Bütünleyici ilkeler: Milli Egemenlik, Tam Bağımsızlık, Özgürlükçülük, Akılcılık ve Bilimcilik, Çağdaşlık, Barışçılık.
            Ulusal Kurtuluş Savaşı; sömürüye, tutsaklığa, bağımlılığa, yayılmacılığa karşı verilmiş, geri kalmışlıktan kurtulup çağdaşlaşmaya yönelmeyi amaç edinen bir bağımsızlık hareketidir.
            Bu ulusal eylem, başlangıçta ülkeyi parçalamak, ele geçirmek, Anadolu’da yapay devletler kurmak, Türkleri Devlet yaşamından yoksun bırakmak amacıyla Anadolu topraklarına çıkan düşmanlara karşı başlatılmıştır.
            Ancak ulusal eylemin tek hedefi düşmanı yurttan kovmak değildir. Tek hedef bu olmadığı için de, düşman Anadolu’dan kovulduktan, savaştan galibiyetle çıkıldıktan sonra, gelişmenin, değişmenin, çağdaşlaşmanın gerekleri olan “Devrimin Atılımları” aşamasına gelinmiştir.
            Çağdaş olabilmek için; “Siyasi Bağımsızlık” ön koşuldur. Ancak, Tam Bağımsız ve Çağdaş olabilmek; Ekonomik Bağımsızlıkla gerçekleşir.
 Ulusal bağımsızlık Önderi Mustafa Kemal’in amaçladığı; Çağdaş uygarlık düzeyinin üzerine çıkmak, Uluslar topluluğu ve Devletler topluluğu içinde saygın, güçlü, onurlu, kalkınmasını, gelişmesini, özgür ve bağımsız iradesi ve ulusal yönlendirmesiyle gerçekleştirecek bir Türk devleti yaratmaktır.
            Atatürk ilkeleri bir ideal midir? Yoksa bizi bir ideale götürecek araçlar mıdır? Atatürk’ün ortaya koyduğu araçlara, sahip olmayı ideal saymakla ideal hedefe varılabilir mi?
O; ”Size hiçbir doğma, hiçbir ayet miras bırakmadım. Size aklı ve pozitif bilimi miras bıraktım“ diyor.
            Atatürk’ün amacı: Türkiye’yi özgürlükçü bir ortamda, Tam Bağımsız bir Devlet olarak ve kendi kimliği ile çağdaş dünyadaki yerine oturtmaktır.
            Bu amaca ulaştıracak araç; Atatürk Devrimi, Atatürk İlkeleri ve yine onun yarattığı Atatürk Düzenidir.
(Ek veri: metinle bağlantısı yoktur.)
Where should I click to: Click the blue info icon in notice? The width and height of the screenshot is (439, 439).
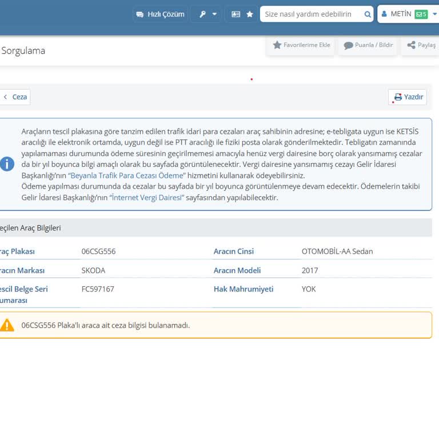tap(7, 164)
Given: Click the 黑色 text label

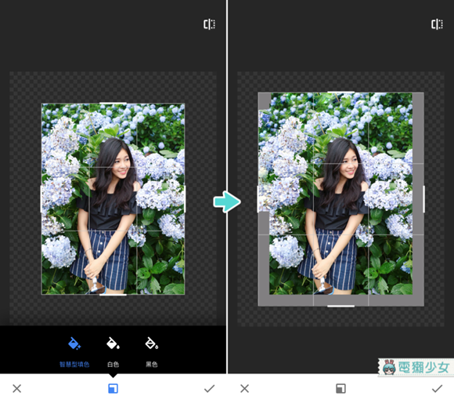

            Atatürk ilkelerinin dayandığı esaslar (KÖKENLERİ)

            Her Devrimin üzerinde yükseldiği değerler vardır. Bunlar o devrime can verir. Belli bir düşünceye; dolaylı ya da dolaysız dayanmayan devrimin oluşması imkânsızdır.
            Yalnızca “eskiyi değiştirmek” amacına yönelik olup da bu iş yapıldıktan sonra toplumsal kurumların ne biçimde yenileneceğinin ilkeleri belirtilmezse o zaman yapılan Devrim değil kargaşadır.
            Atatürk’ün Devrimine esas olan İLKELER çok sağlam, tutarlı ve kalıcı niteliktedir. Bunun da nedeni bu İLKELERİN evrensel boyutlu olması ve insanlığın uzun bir tarih boyunca işlediği önemli temel düşüncelere dayanmasıdır.
            Tüm bu temeller üzerinde Atatürk, Ulusumuzun gerçeklerine ve ihtiyaçlarına uyan ilkeleri oturtmuş ve onlara dayanarak da Devrimi gerçekleştirmiş ve yürütmüştür.
            Atatürk ilkeleri aşağıdaki esaslara dayanmıştır:

1.    Akılcı ve bilimci düşünce;
Türk Toplumuna akılcı ve bilimci düşünceyi sunan Atatürk’tür. Atatürk gerçek bir akılcı idi. İnsan aklının üstünlüğüne inanmıştı. Yaptıklarının ve gerçekleştirdiklerinin içinde akla ve bilime aykırı hiçbir şey yoktur.
**İnsanı diğer canlılardan ayıran en önemli özellik; düşünebilmesidir. Düşünce ise akıldan doğar. Aklın her şeye egemen olabileceği anlaşılınca, bilime ulaşılmıştır.
**Akılcı ve bilimci düşünce; İnsanın çevresindeki olayları, gerçekleri aklın değişmez kuralları ve bilimin verileri ile açıklayıp değerlendirmesi için kullandığı yöntemdir.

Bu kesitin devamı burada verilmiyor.